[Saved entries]
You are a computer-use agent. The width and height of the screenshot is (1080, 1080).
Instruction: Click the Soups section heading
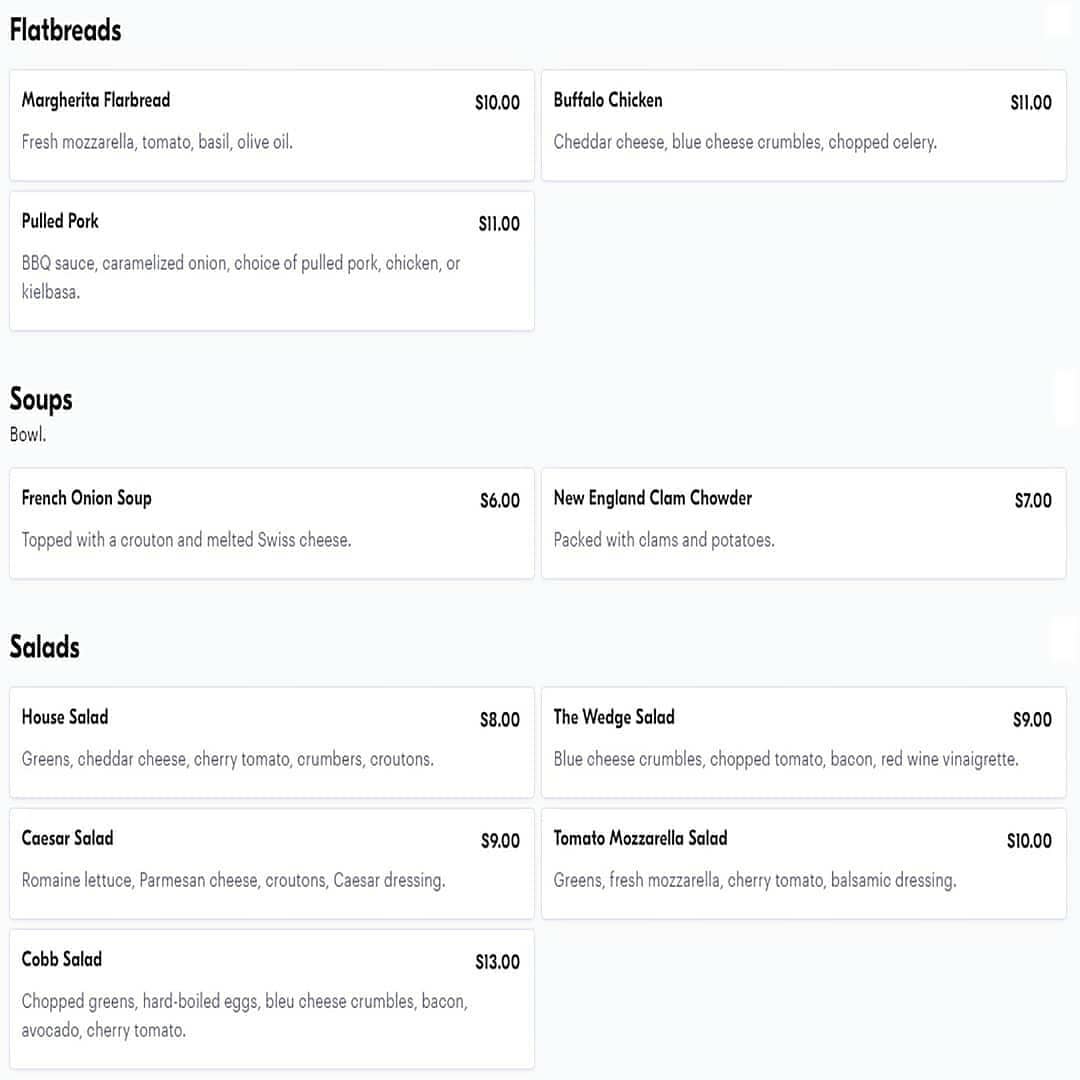tap(41, 399)
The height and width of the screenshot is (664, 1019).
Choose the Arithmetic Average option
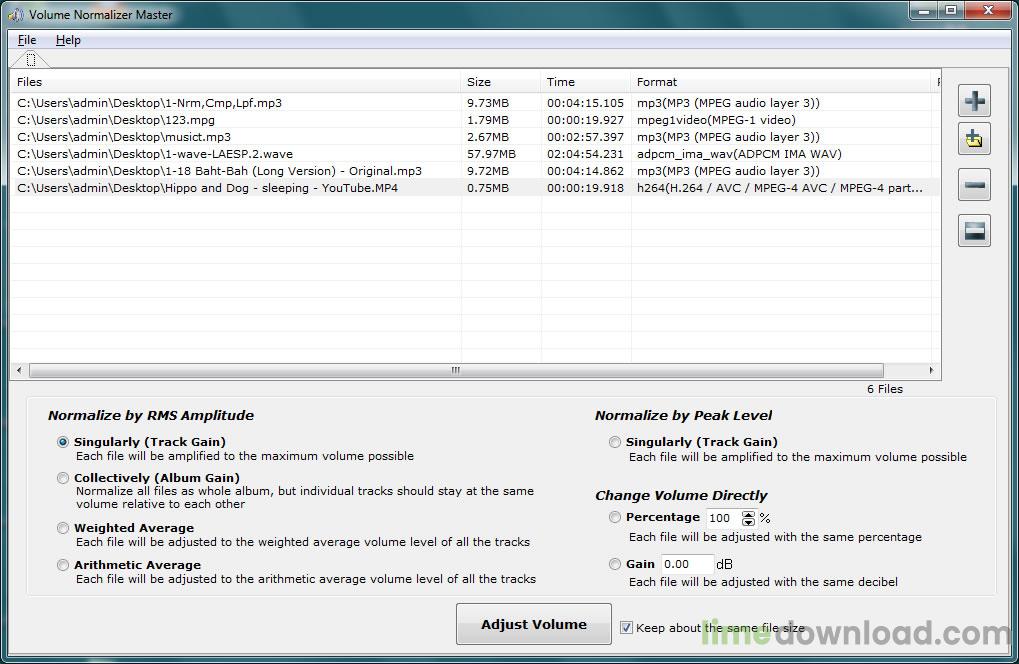coord(62,565)
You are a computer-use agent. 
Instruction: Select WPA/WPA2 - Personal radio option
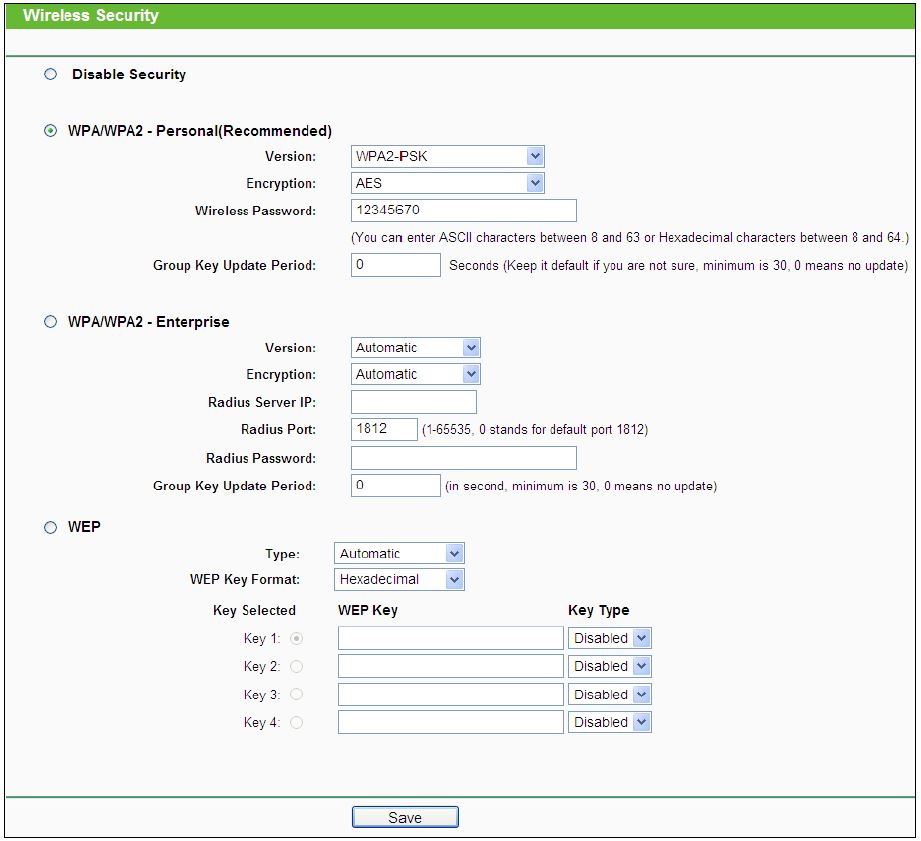point(51,130)
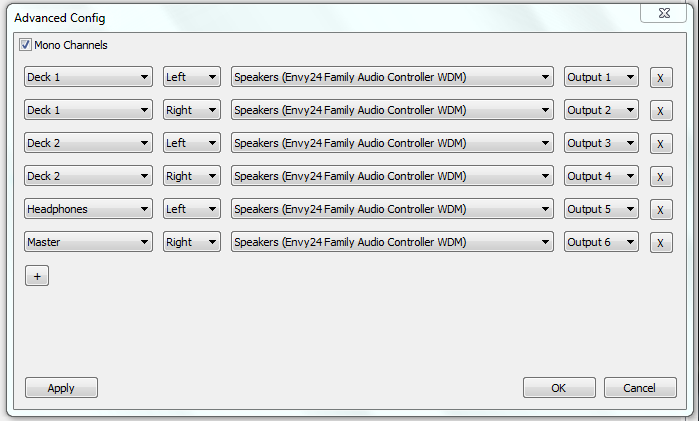Open the Master source dropdown
699x421 pixels.
coord(88,242)
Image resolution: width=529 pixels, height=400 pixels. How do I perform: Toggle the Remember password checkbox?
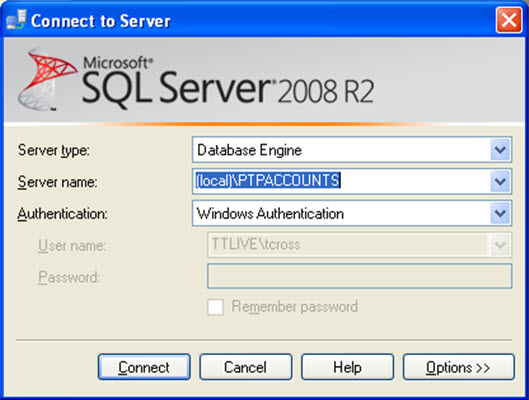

PROBLEM TO SOLVE
Lines with the word "width" in them should be copied from the preceding records.

RESPONSE FOR THIS EXERCISE
You are a computer-use agent. The width and height of the screenshot is (1080, 1080).
The height and width of the screenshot is (664, 1019).
Image resolution: width=529 pixels, height=400 pixels. How do I perform: Toggle the Remember password checkbox?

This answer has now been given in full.